術語「預防」在此項技術中已認知且當關於病狀使用時，在此項技術中已充分瞭解，且包括投予組成物，相對於未接受本文所述之組成物的個體而言，該組成物降低個體之醫學病狀之症狀的頻率或延遲其發作。因此，預防補體相關病症(諸如哮喘)包括例如：以例如統計學上及/或臨床上的顯著量，降低接受預防性療法之患者群體之咳嗽、哮喘或胸痛的程度或頻率(相對於未經治療的對照群體)，及/或延遲所治療群體之咳嗽或哮喘之發生(相對於未經治療的對照群體)。

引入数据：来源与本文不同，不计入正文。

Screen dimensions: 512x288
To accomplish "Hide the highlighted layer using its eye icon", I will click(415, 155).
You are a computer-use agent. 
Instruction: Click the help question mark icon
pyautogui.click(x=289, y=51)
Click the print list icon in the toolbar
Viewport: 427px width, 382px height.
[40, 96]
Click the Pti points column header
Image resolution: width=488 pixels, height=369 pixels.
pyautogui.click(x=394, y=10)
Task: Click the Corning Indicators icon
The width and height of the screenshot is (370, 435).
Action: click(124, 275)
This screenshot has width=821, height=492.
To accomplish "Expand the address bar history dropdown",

如上文所述，本文所述之組成物(例如抗C5組成物)可用於治療多種補體相關病症，諸如(但不限於)：類風濕性關節炎(RA)；狼瘡腎炎；局部缺血再灌注損傷；非典型性溶血性尿毒症候群(aHUS)；典型或感染性溶血性尿毒症候群(tHUS)；緻密沈積物疾病(DDD)；陣發性夜間血紅素尿症(PNH)；多發性硬化(MS)；黃斑變性(例如老年性黃斑變性(AMD))；溶血、肝酶提高及低血小板(HELLP)症候群；敗血症；皮肌炎；糖尿病性視網膜病變；血栓性血小板減少性紫癜症(TTP)；自發性流產；少免疫性血管炎；水疱性表皮鬆懈；復發性流產；多發性硬化(MS)；及創傷性腦損傷。參見例如Holers(2008)Immunological Reviews 223：300-316以及Holers及Thurman(2004)Molecular Immunology 41：147-152。在一些具體實例中，補體介導性病症為補體介導性血管病症，諸如(但不限於)心血管病症、心肌炎、腦血管病症、周邊(例如肌骨胳)血管病症、腎血管病症、腸系膜/腸血管病症、移植及/或再植之血管再形成、血管炎、亨諾-施恩萊茵氏紫癜病腎炎、全身性紅斑狼瘡相關性血管炎、類風濕性關節炎相關性血管炎、免疫複合物血管炎、器官或組織移植、高安氏疾病、毛細血管滲漏症候群、擴張型心肌症、糖尿病性血管病變、胸-腹部主動脈動脈瘤、川崎氏疾病(動脈炎)、靜脈氣體血栓(VGE)及支架置入術後之再狹窄、旋轉斑塊切除術及經皮經管腔冠狀血管成形術(PTCA)。(參見例如美國專利申請公開案第20070172483號)。在一些具體實例中，補體相關病症為重症肌無力、冷凝集素疾病(CAD)、陣發性冷血紅素尿症(PCH)、皮肌炎、硬皮病、溫熱自體免疫性溶血性貧血、格雷夫氏疾病、橋本氏甲狀腺炎、I型糖尿病、牛皮癬、天疱瘡、自體免疫性溶血性貧血(AIHA)、特發性血小板減少性紫癜(ITP)、古巴士德氏症候群、抗磷脂症候群(APS)、德戈斯疾病及嚴重APS(CAPS)。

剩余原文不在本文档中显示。